I am a troubled omnivore. Or more precisely: I am a troubled, Christian omnivore. I eat meat, but I do not do so without caution and without doubts; and it is my Christianity that is responsible for much of this caution and many of these doubts.
I find the relationship between the Christian and food a very complicated one. On the one hand, the Christian is uniquely situated to recognize the sacramentality of the eating act (and with it, to take his food with a heaping portion of delight and thanksgiving). He is uniquely situated to observe that God did not merely breathe the breath of life into man at the creation, but that His breath is breathed into every man at every meal; through – and only through – the life that he gives to other creatures. An awe-full mystery! To eat is to participate in the life of creation and in the life and love of its Creator. (But this, I fear, is too quick and quaint a synopsis of the sacramentality of the eating act — there is too much mystery here to state the matter so plainly. This sacrament and this mystery is more likely to be illuminated by expression than by analysis.)

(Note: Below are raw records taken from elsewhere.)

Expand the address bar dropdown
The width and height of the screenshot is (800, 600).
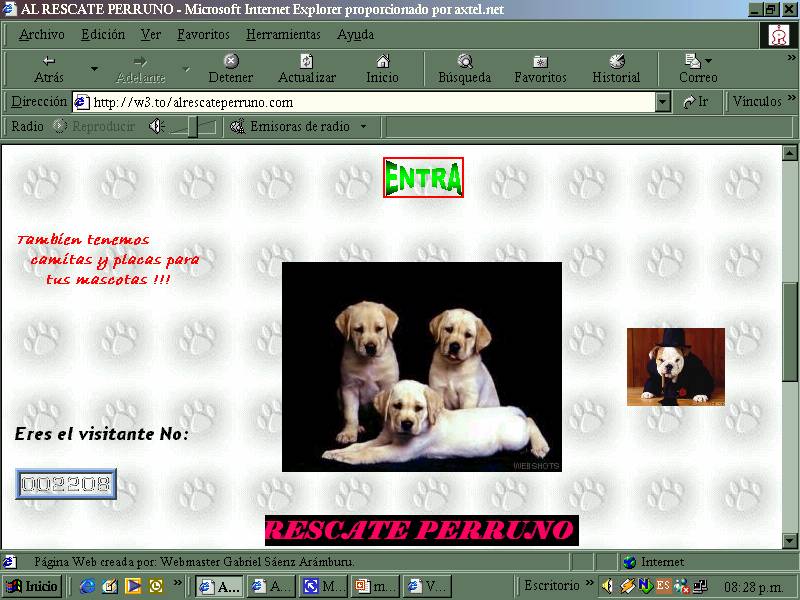pyautogui.click(x=663, y=102)

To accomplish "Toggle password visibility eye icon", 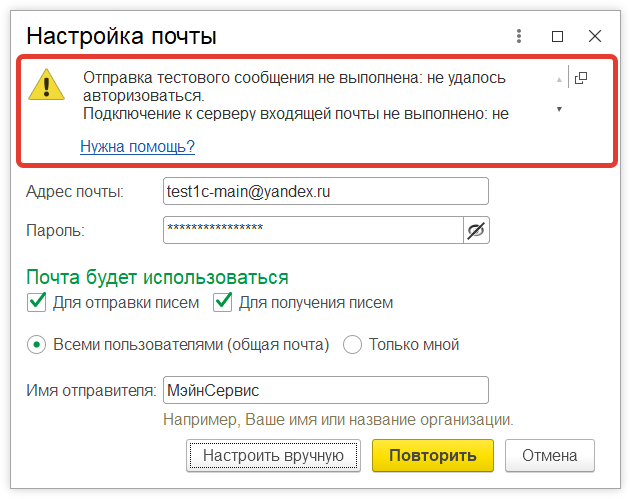I will [x=476, y=231].
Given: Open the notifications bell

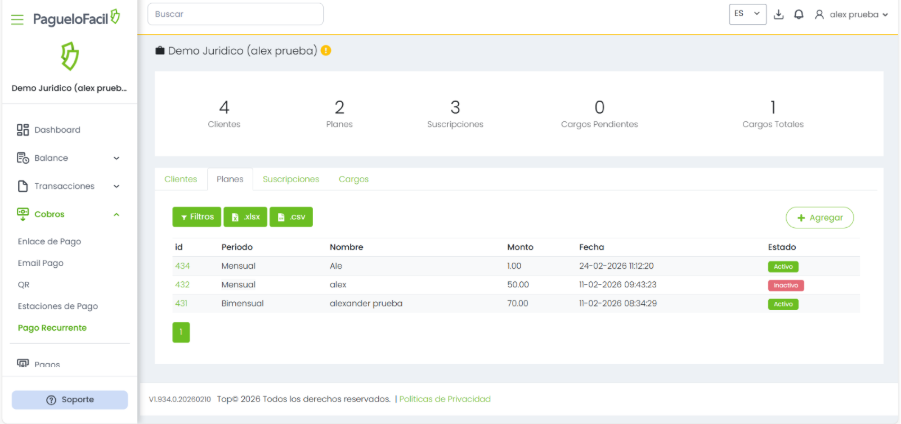Looking at the screenshot, I should pos(799,15).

Wendell Berry has perhaps expressed and illuminated this sacramental mystery as well as anyone. One passage in particular has often come before my mind:
“To live, we must daily break the body and shed the blood of Creation. When we do this knowingly, lovingly, skillfully, reverently, it is a sacrament. When we do it ignorantly, greedily, clumsily, destructively, it is a desecration…”

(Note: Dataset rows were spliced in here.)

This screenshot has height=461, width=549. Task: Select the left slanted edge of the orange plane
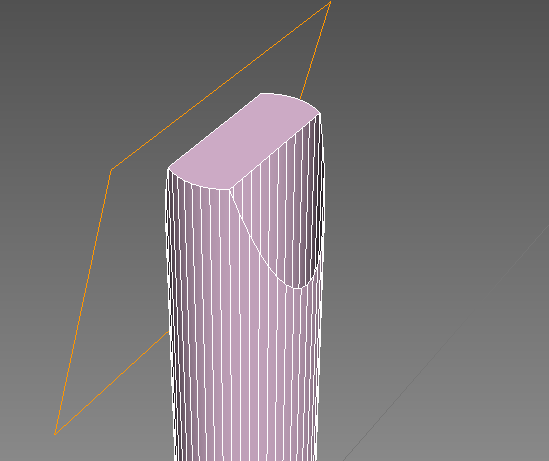point(83,302)
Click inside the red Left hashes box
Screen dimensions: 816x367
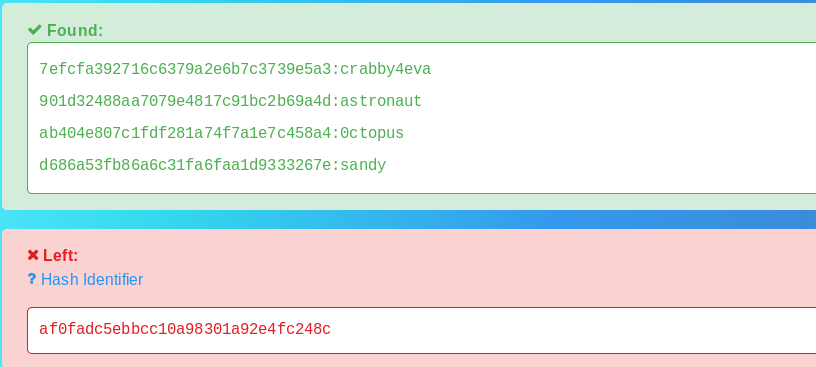(x=422, y=330)
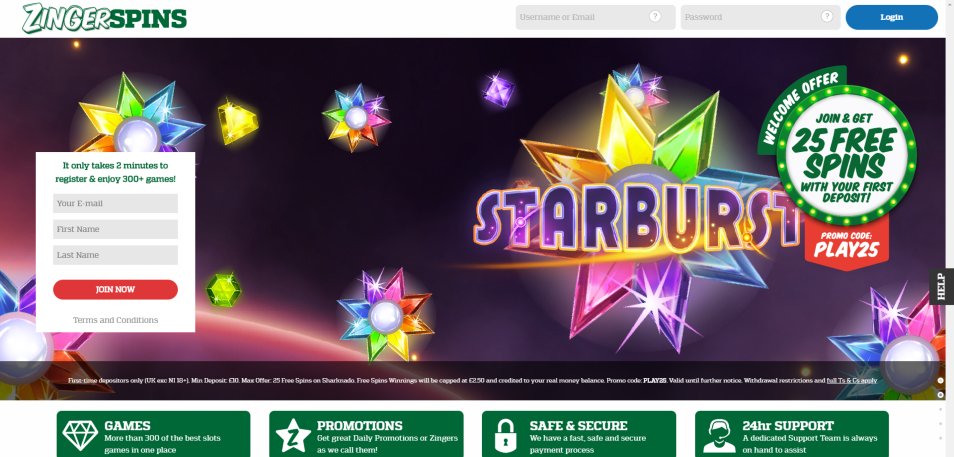
Task: Open the full Ts & Cs apply link
Action: coord(852,380)
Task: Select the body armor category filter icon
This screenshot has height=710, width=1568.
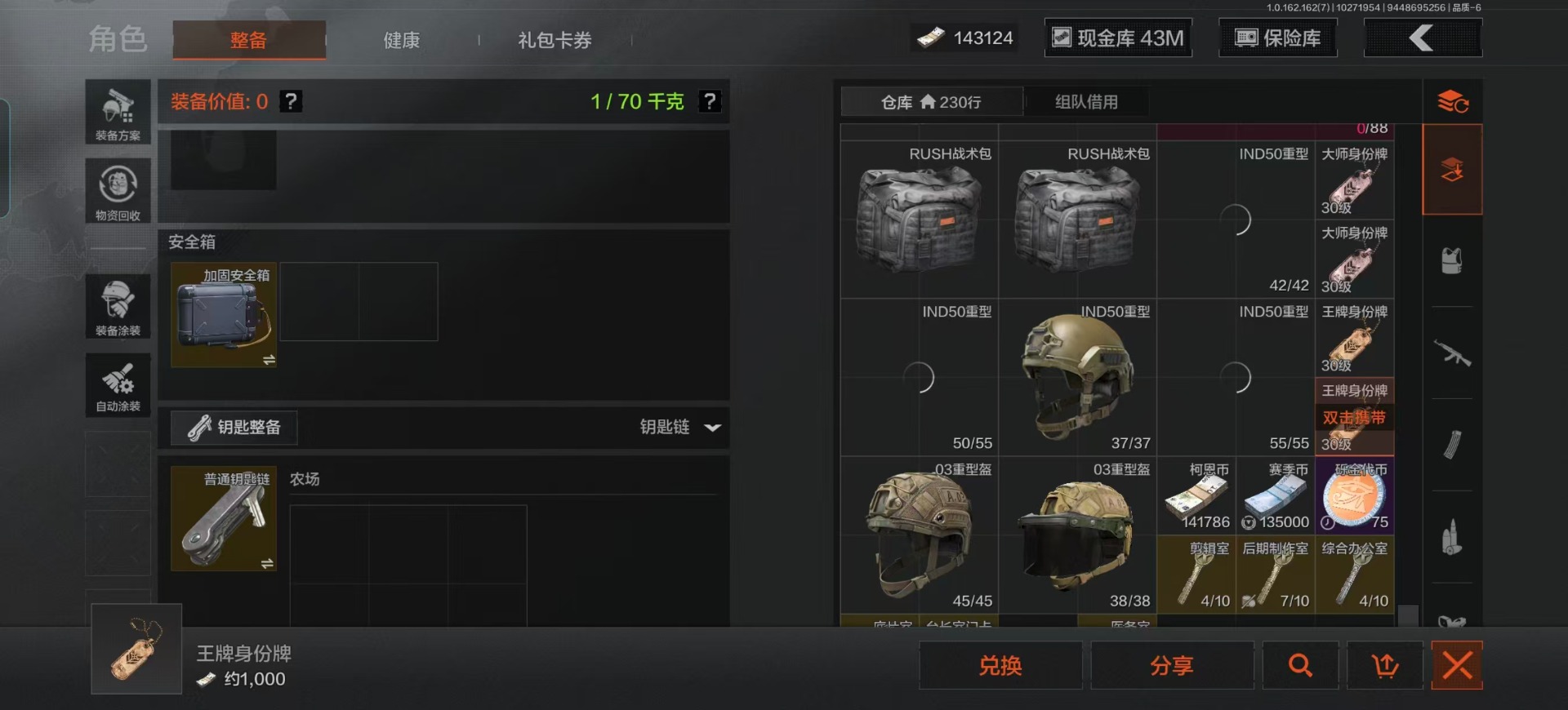Action: click(x=1451, y=261)

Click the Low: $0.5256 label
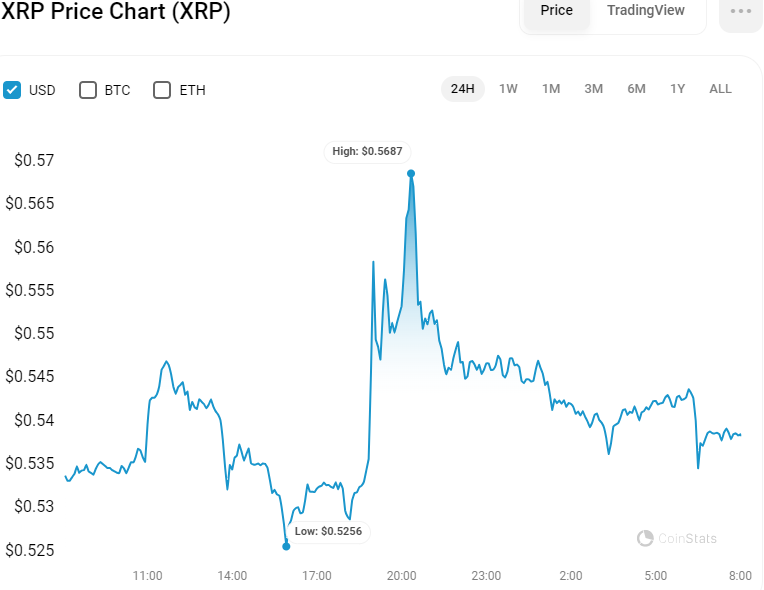tap(328, 532)
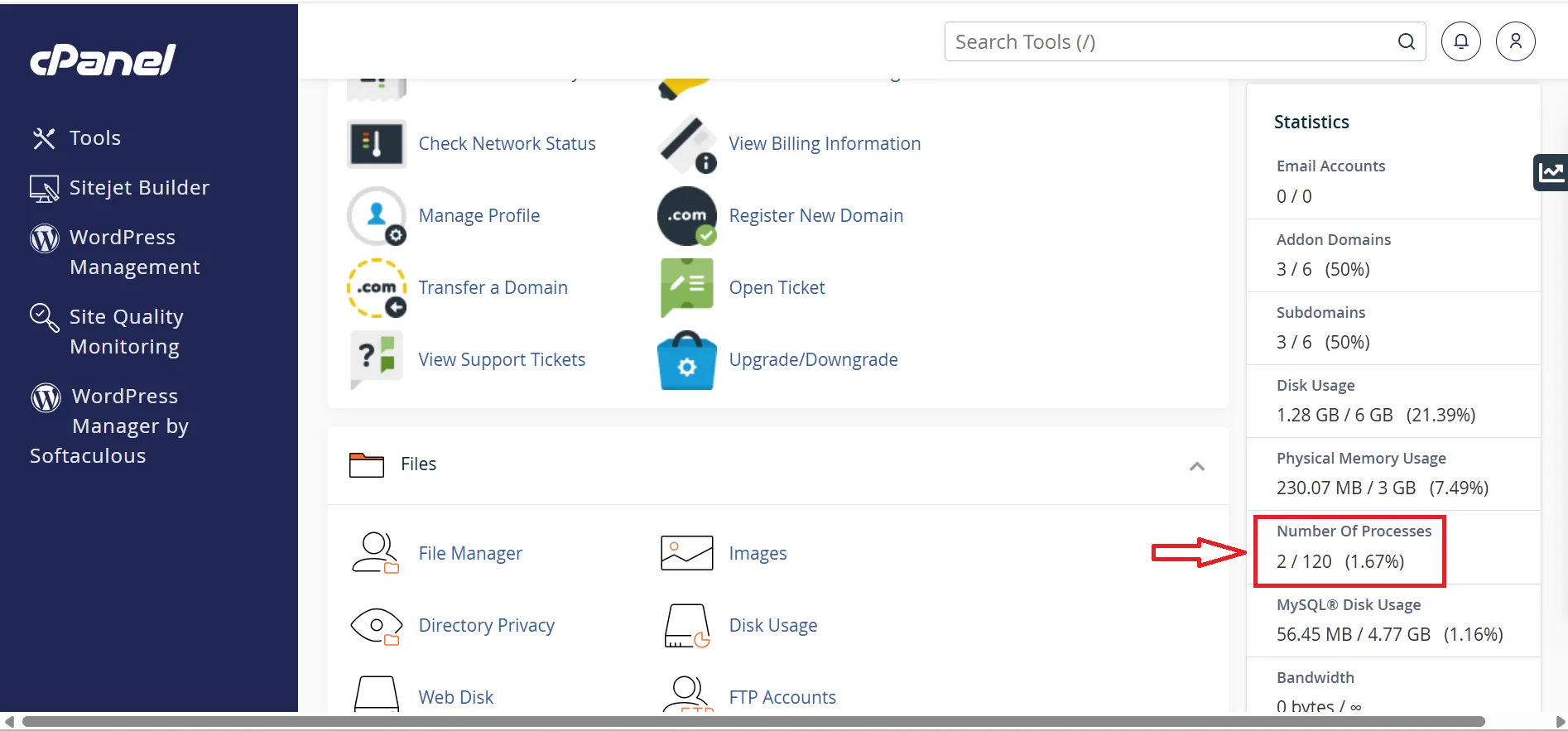This screenshot has height=731, width=1568.
Task: Click the Search Tools input field
Action: 1167,41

Three potent and illuminating sentences. A wonderful expression of the wonder that is eating (and of our life from the earth more generally). But I take it that Berry, in this passage, is doing more than expressing. He is also presenting us with the very real possibility that our eating is not guaranteed to be sacramental; that it only may be sacramental; and that we are in ever present danger of our eating being the very antithesis of a sacrament.
I said that the relationship between the Christian and his food is a complicated one. On the one hand, as I said, the Christian is uniquely situated to recognize the sacramentality of the eating act; but, on the other hand, as Berry tells it, he is therefore also uniquely situated to recognize the razor’s edge upon which all of us eat. Eating is both a great delight and a grave danger.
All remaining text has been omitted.